If the process behavoir chart doesn’t show any evidence of a lack of homogeneity, then our process may be predictable, and the theorem of large samples may only suffer from the problem of estimating the wrong thing. (Drawings out of a bead box are a classic example of a predictable process.)

But if we find evidence of a lack of homogeneity within our data, then we know that our process has a multiple personality disorder, and any attempt to use the theorem of large samples is merely wishful thinking—no amount of data will ever be sufficient to provide a reliable estimate of a process parameter.

## Comments

## Adding samples

I have always read with the gratest interest your articles. In this case, I have doubts that 2 samples of size 500 each is the same as 1 sample of size 1000. In fact, if you calculate the proportion for each of the samples and the interval estimate for the population proportion, we get:

Experiment 1 2 3 4 5 6 7 8 9 10 11 12 13 14 15 16 17 18 19 20

# yellow cum 65 108 164 219 276 336 389 448 506 553 609 655 714 770 817 874 927 981 1040 1105

# yellow 65 43 56 55 57 60 53 59 58 47 56 46 59 56 47 57 53 54 59 65

Point estimate 0.130 0.086 0.112 0.110 0.114 0.120 0.106 0.118 0.116 0.094 0.112 0.092 0.118 0.112 0.094 0.114 0.106 0.108 0.118 0.130

Low 0.105 0.065 0.089 0.087 0.091 0.096 0.083 0.094 0.092 0.073 0.089 0.071 0.094 0.089 0.073 0.091 0.083 0.085 0.094 0.105

High 0.155 0.107 0.135 0.133 0.137 0.144 0.129 0.142 0.140 0.115 0.135 0.113 0.142 0.135 0.115 0.137 0.129 0.131 0.142 0.155

0.1 inside?

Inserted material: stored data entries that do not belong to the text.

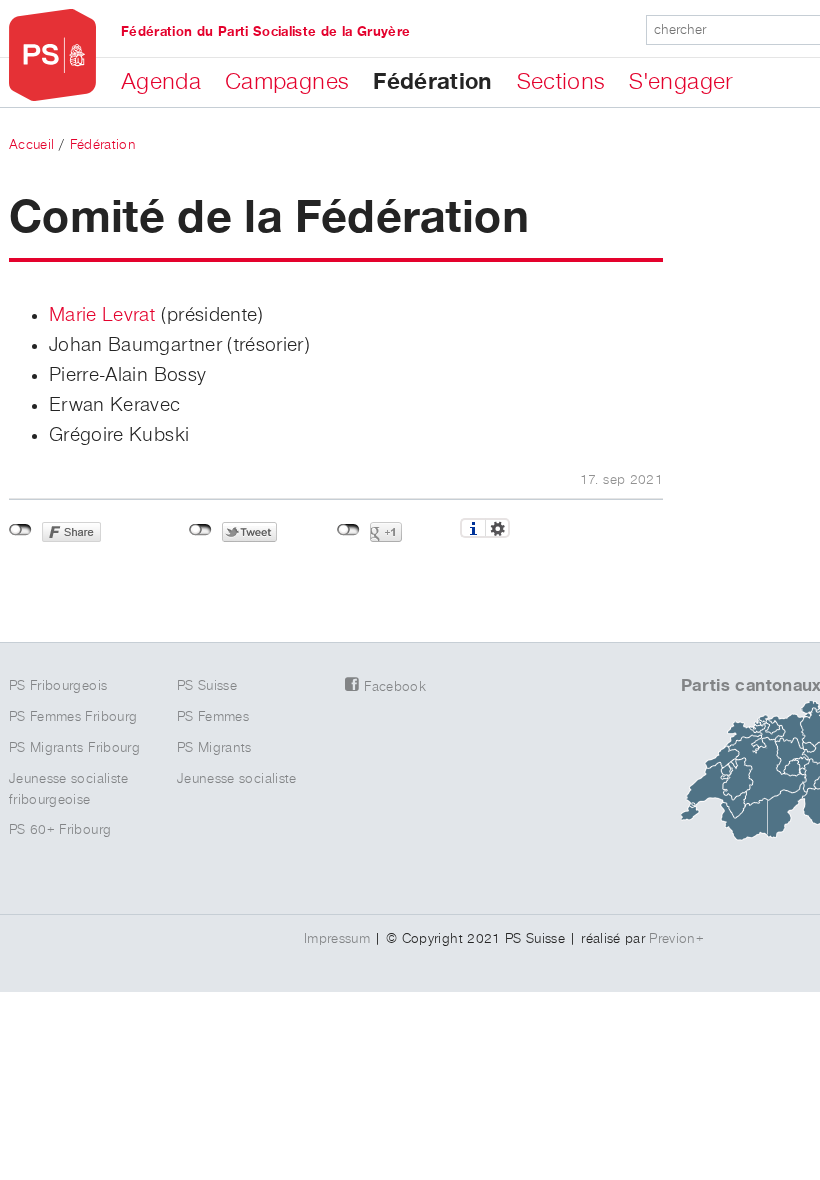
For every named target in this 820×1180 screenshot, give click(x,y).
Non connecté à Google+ (348, 530)
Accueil (31, 145)
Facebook (395, 687)
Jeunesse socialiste (237, 779)
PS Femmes (213, 717)
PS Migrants (214, 748)
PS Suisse (207, 686)
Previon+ (676, 939)
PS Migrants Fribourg (74, 748)
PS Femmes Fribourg (73, 717)
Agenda (161, 82)
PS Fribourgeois (58, 686)
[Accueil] (52, 55)
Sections (561, 82)
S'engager (680, 82)
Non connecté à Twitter (200, 530)
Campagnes (287, 82)
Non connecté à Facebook (20, 530)
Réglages (497, 528)
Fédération (433, 82)
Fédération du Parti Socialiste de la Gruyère (265, 32)
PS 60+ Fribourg (60, 830)
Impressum (337, 939)
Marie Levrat (102, 315)
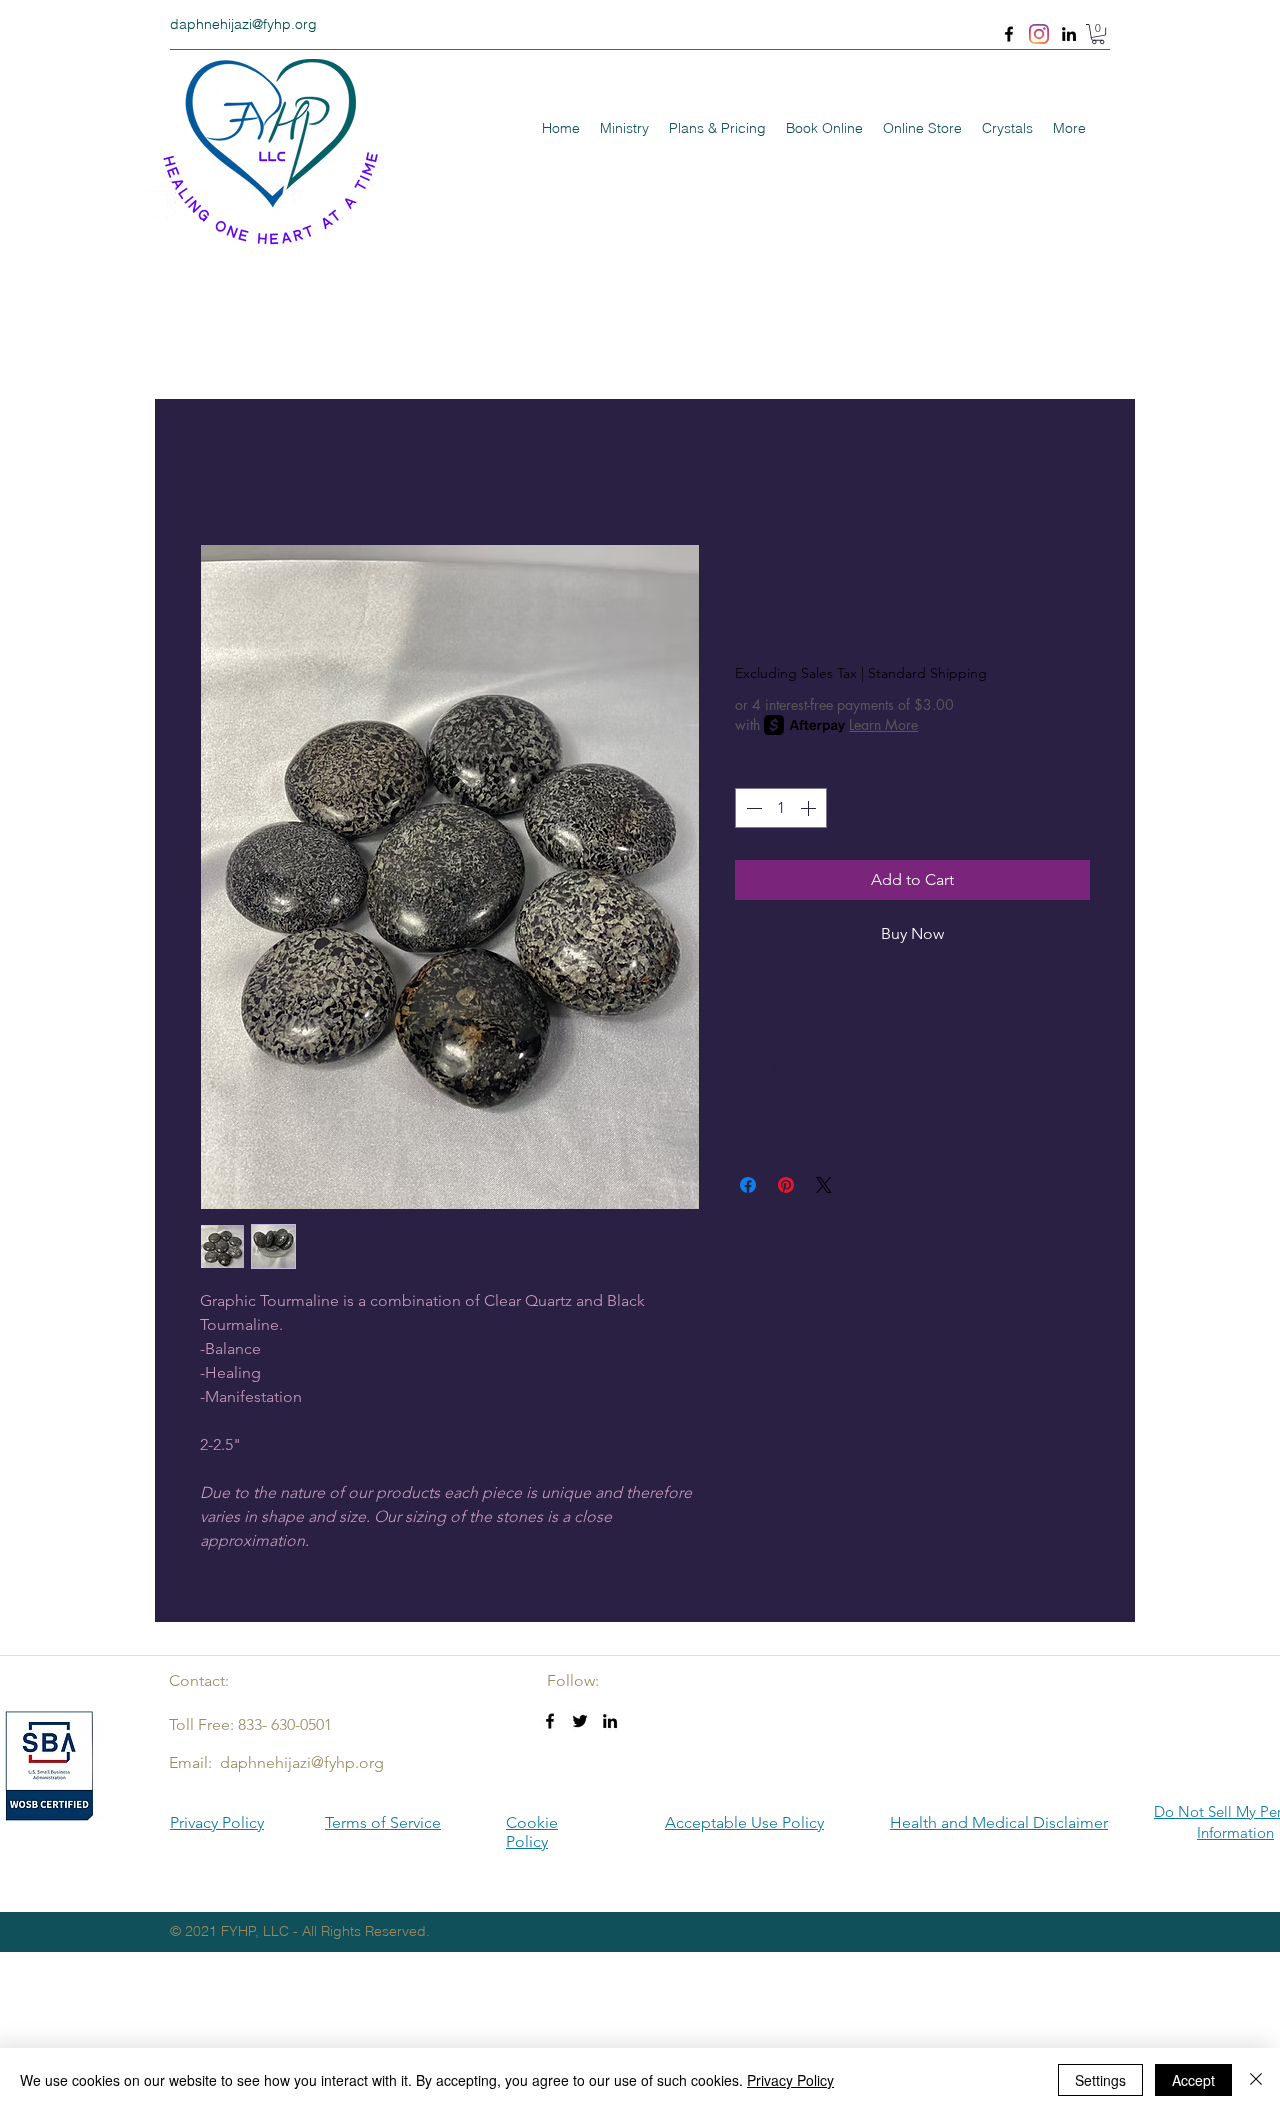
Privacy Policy (217, 1822)
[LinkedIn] (1069, 34)
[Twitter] (580, 1721)
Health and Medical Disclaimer (999, 1822)
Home (222, 470)
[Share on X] (824, 1185)
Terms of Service (383, 1822)
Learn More (883, 724)
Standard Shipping (927, 673)
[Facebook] (1009, 34)
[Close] (1256, 2080)
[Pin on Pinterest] (786, 1185)
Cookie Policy (532, 1832)
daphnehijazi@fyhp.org (243, 24)
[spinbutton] (781, 808)
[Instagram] (1039, 34)
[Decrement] (752, 808)
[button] (1098, 34)
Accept (1193, 2080)
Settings (1100, 2080)
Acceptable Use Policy (744, 1822)
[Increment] (810, 808)
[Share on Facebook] (748, 1185)
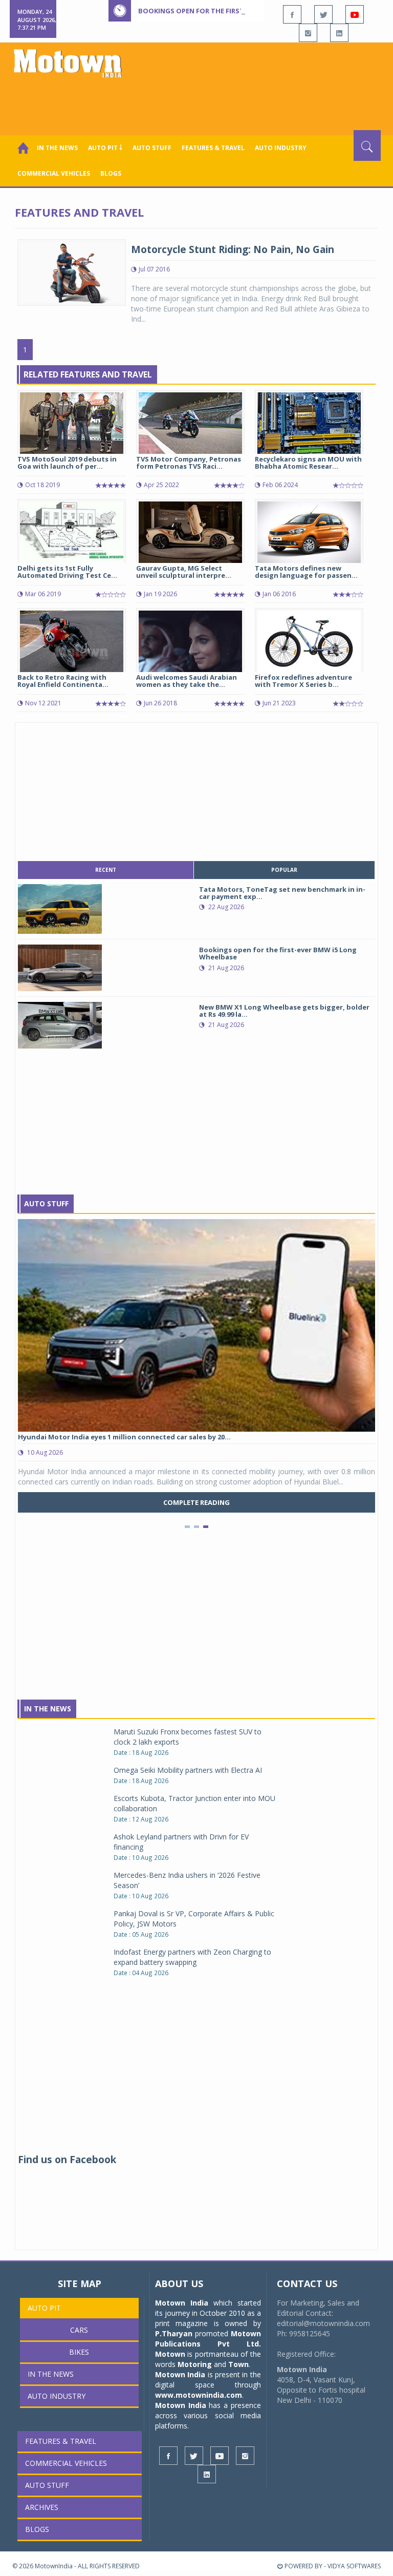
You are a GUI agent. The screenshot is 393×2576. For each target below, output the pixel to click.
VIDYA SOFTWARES (354, 2566)
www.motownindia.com (198, 2395)
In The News (47, 1708)
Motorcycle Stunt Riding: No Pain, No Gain (232, 249)
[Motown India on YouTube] (354, 14)
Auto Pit (44, 2308)
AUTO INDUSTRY (281, 147)
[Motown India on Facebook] (292, 14)
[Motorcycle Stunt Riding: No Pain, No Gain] (71, 272)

Fail Correct Correct Correct Correct Correct Correct Correct Correct Correct Correct Correct Correct Correct Correct Correct Correct Correct Correct Fail

where 2 out of the 20 intervals don't include the correct population proportion 0.1 wich completelly matches our 90% confidence interval.

## Spread index Cp

If one would succeed in stabilizing this process, according to the process capability 6s from individual X-chart a Cp = 140/137,4 = 1,019 is computed; indeed amazing that the time estimated Cp does not converge to this value but to a significant lower level! Could we not consider Cp = 1,019 as the expected (target) value as Cp is computed/estimated from the Process Sigma only reflecting the random process noise?

## Comment

The punch line here is one that I have believed in for a long time: The Process Behavior Chart is a good tool to utilize as early as possible in the analysis of a problem. This is, of course, contrary to the Six Sigma DMAIC methodology, which utilizes Process Behavior Charts late in the overall process.

## Use of XmR Chart

Just a note to the prior comment. Actually, the process behavior chart is used throughout the DMAIC. The first step is to define the project ('D'). Often, one sees a chart like the one shown in fig 6 in the article and would certainly want to place this process step on the list of possible projects. If the cost impact vs probability of solving places the project as one of the best improvement opportunities, then a project would be started. SPC charts are great sources of historical data to determine that a project needs to be started. Of course, they are then used later in the 'I' and 'C' phase to measure the project's success.